Lilith dan Keith tercenung. Begitu pula penonton lainnya.

“Satu hal yang saya sadari… Saya tak cukup berjuang untuknya seumur hidupnya. Saya menjejalinya dengan segala kenormalan yang ada di khalayak umum. Sedangkan saya sendiri tak mengerti, apa arti normal sesungguhnya. Saya… Saya membentuknya menjadi monster yang dia sendiri tak mengenalinya.”

“Kita… Dalam hidup ini, sudah banyak melakukan kesalahan. Jangan sampai menghakimi mereka menjadikan itu kesalahan paling fatal bagi kita. Berjuanglah untuk mereka, karena itulah tugas kita. Bukan memperjuangkan ego kita.”

“Saya, berdiri disini, berjanji sampai ujung hidup saya akan berjuang menyuarakan suara Suhi yang tak pernah terucap hingga akhir hayatnya. Dimana Suhi tak pernah melawan sedikitpun. Dia mengalah, tapi bukan kalah. Karena dia mencintai keluarganya. Sekarang giliran saya mencintainya penuh, tanpa ditutupi. Karena dia selalu berucap : When the world leaves, family stands.”
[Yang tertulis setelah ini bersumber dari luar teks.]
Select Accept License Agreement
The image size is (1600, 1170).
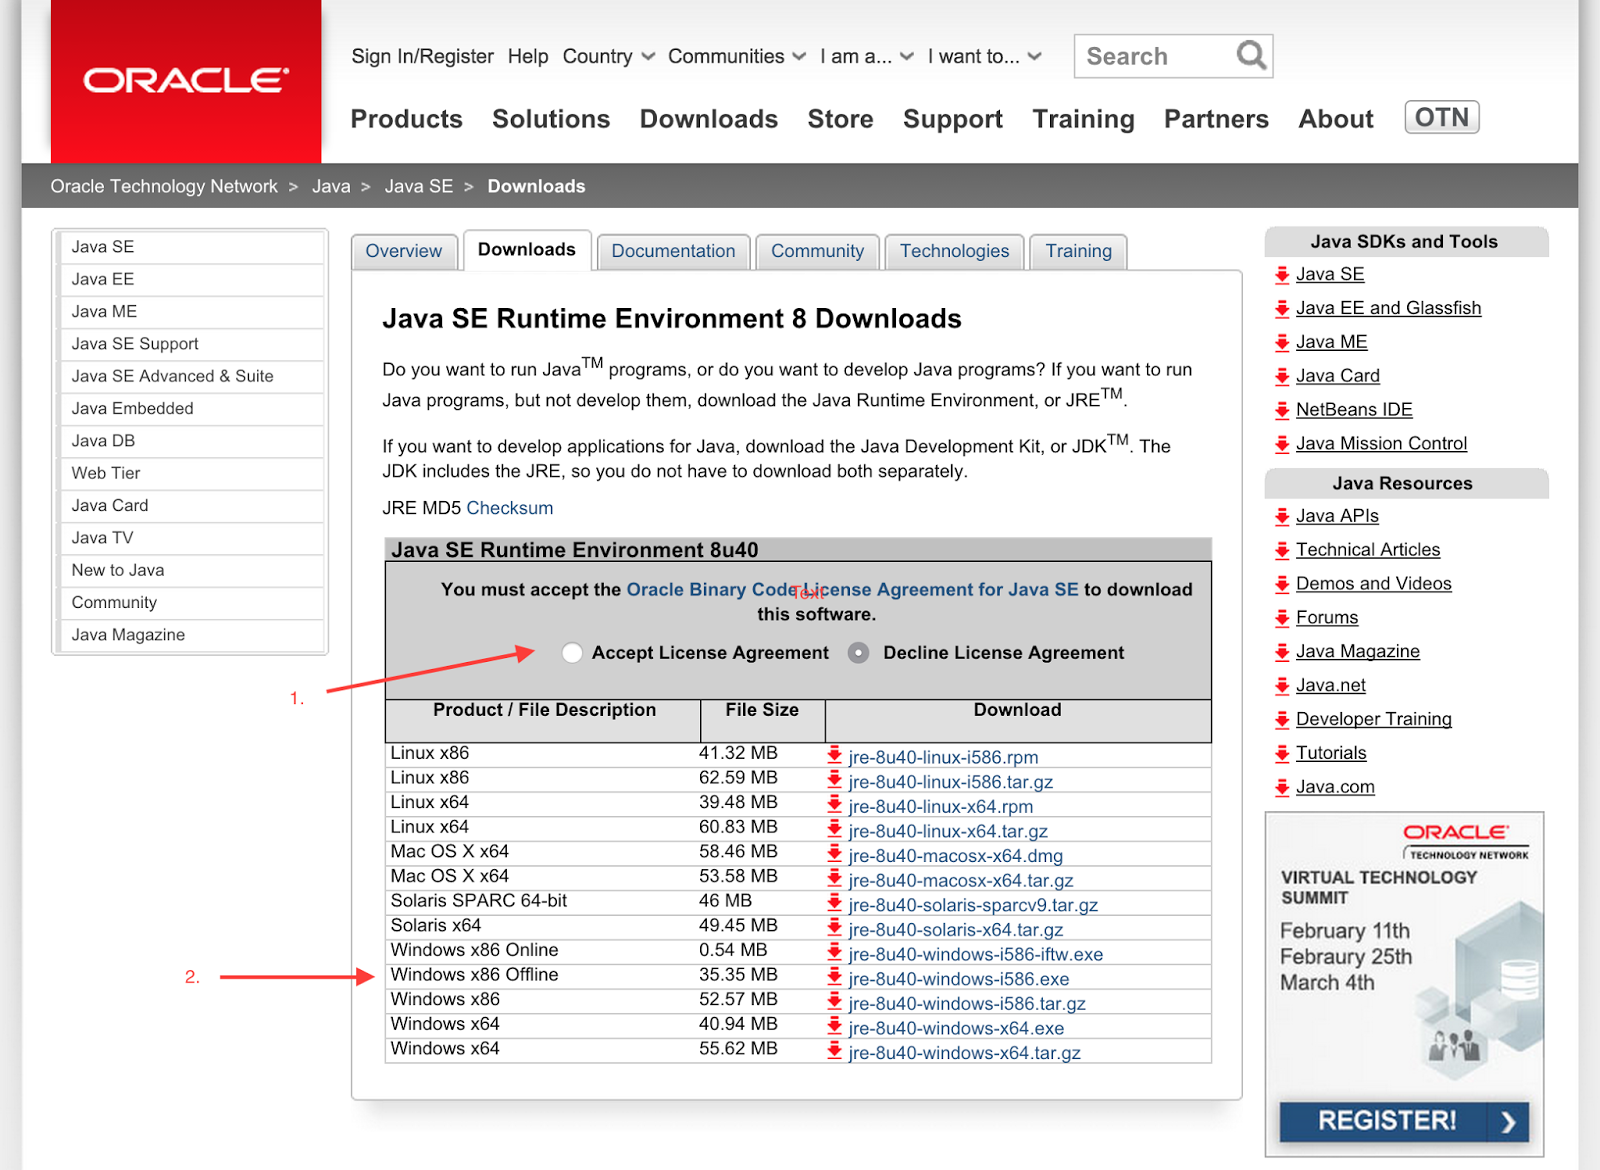(x=572, y=652)
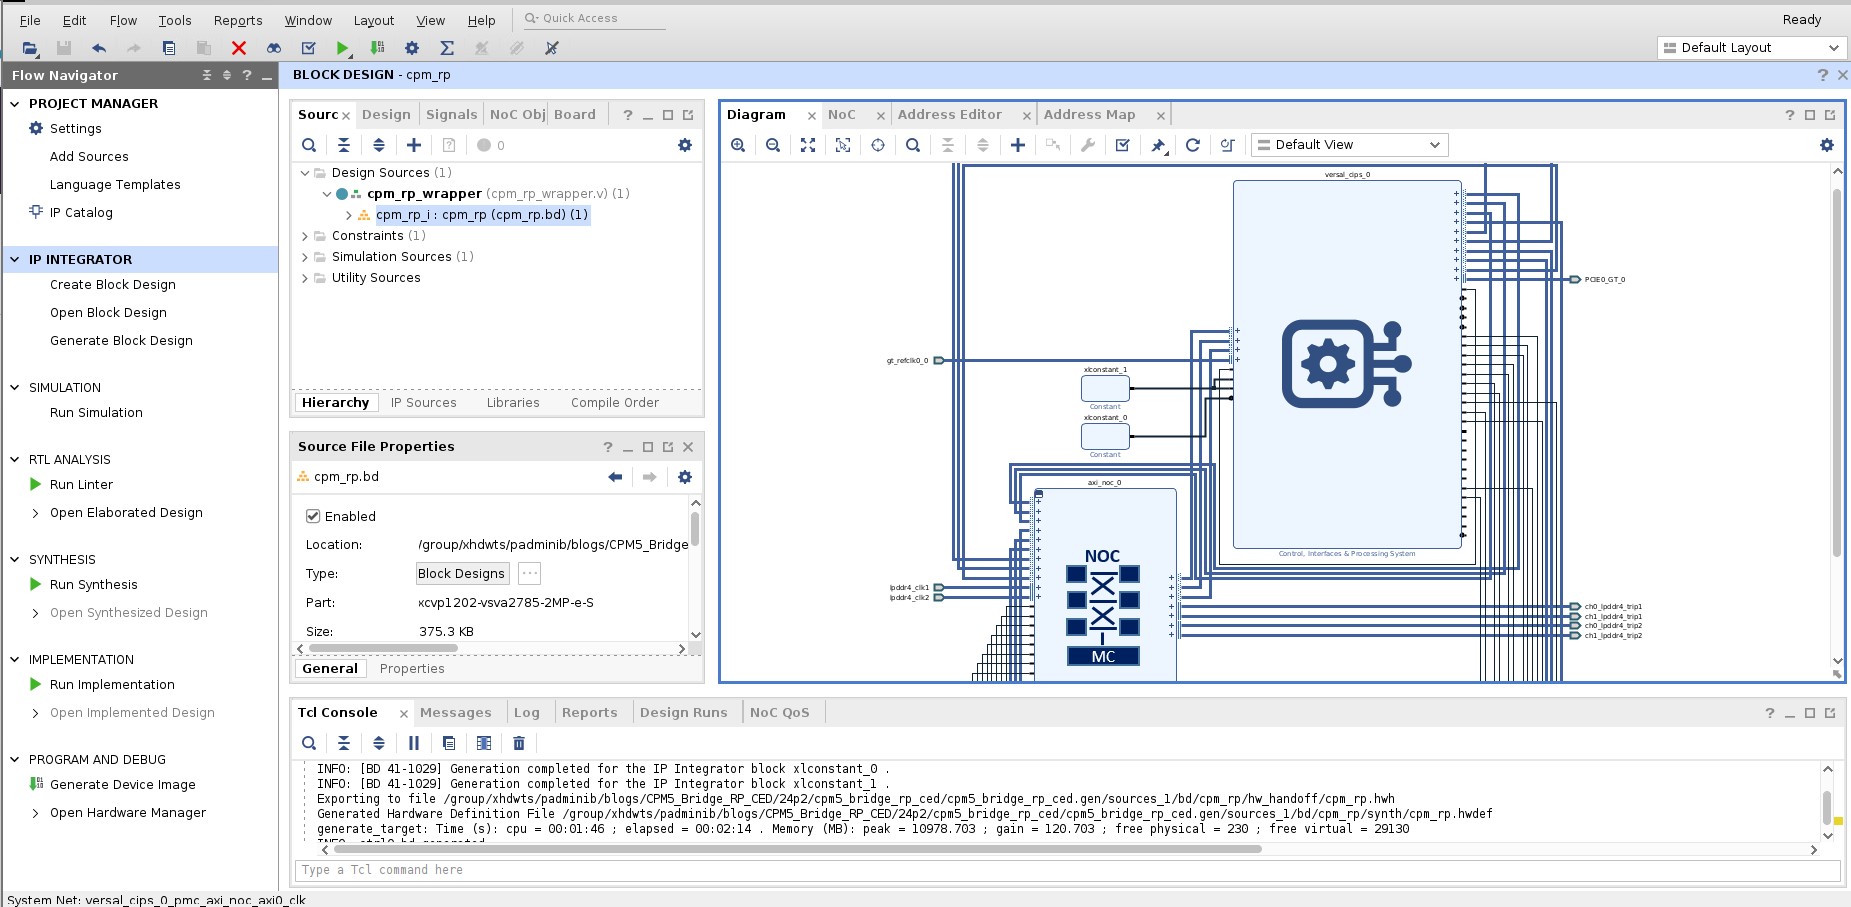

Lilith dan Rossie. Dua Ibu itu bercucuran air mata. “Keith... I never thought this story gonna bring your tears. Haha!”

“Moooom! Stop staring at me!” tutupnya.

Rossie melihat adegan itu sambil tersenyum. Mengangguk pada Lilith dan mengirimnya pesan gerakan bibir dari kejauhan. “Take good care of him.”

“That’s my job ;-)” sungutnya riang sambil mengacungkan jempol.